The ruling got attention Monday because House Speaker Richard Corcoran threatened to file a petition before Labarga's court, challenging the chief justice's action as in violation of the Florida Constitution.
Labarga said in his order that the court "has a long tradition of assigning recently retired Justices to senior service for purposes of completing the work they already had begun on this Court before the dates of their retirement."
He said the practice was intended to promote "judicial speed and economy" by "ensuring that justices who already have worked on those cases are available to continue to participate in them whenever necessary."
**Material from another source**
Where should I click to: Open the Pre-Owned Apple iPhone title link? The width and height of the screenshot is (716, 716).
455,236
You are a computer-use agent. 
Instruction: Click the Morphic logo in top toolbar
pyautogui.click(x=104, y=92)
The Constitution gives the chief justice the authority to assign a retired justice to temporarily fill a vacancy on the court but, Corcoran argued, that in effect made Perry an "eighth justice" on the Supreme Court. Download DRAFT 2017.xx.xx_Petition for quo warranto
Corcoran argues that after Gov. Rick Scott appointed Justice Alan Lawson as Perry's successor, the court could decide whether to rehear the cases that the court hadn't completed before Perry's retirement or allow Lawson to receive the briefs and then vote on the case.
The practice of having retired justices finish opinions that were in the pipeline before they retied has been employed by the court for the last 30 years, Waters said, and has never before been challenged as unconstitutional. Among the justices who have stayed on to complete orders of their unfinished work in recent years were both conservative a liberal judges including Justices Leander Shaw, Ben Overton, Raoul Cantero.
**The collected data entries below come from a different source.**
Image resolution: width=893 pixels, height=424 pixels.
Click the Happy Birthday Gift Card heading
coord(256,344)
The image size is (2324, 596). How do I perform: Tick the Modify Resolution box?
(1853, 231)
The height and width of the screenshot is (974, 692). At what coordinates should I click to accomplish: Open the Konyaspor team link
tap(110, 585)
Perry was an outspoken opponent of the death penalty in light of the U.S. Supreme Court's decision a year ago in Hurst v. Florida and Corcoran has objected to many of the court's rulings in recent years in which he was in the majority.
The draft emergency petition drafted by the House's lawyers had Corcoran, acting "as a taxpayer." It challenged Labarga's legal authority as well as what the House concluded were unauthorized payments of taxpayer money to Perry.
The court has, however, has not paid Perry anything, said Paul Flemming, spokesperson for the Florida Courts Administrator. As a retiree of state government, Perry would have forfeited his pension if he had he accepted any compensation from the state for the first year of his retirement, Flemming said.
"There is no constitutional or legal justification for the Chief Justice's assignment of retired Justice Perry to the status of 'senior justice' or to assign him as a justice sitting on active cases before this court after retired Justice Perry resigned his commission," Corcoran's draft lawsuit reads.
Labarga's order marks the second time in a week in which Corcoran's planned action against the judiciary was short-circuited. A week ago, Duval Circuit Judge Mark Hulsey III abruptly resigned, one day before a House committee was to have launched impeachment proceedings against him for allegedly making racist and sexist remarks from the bench.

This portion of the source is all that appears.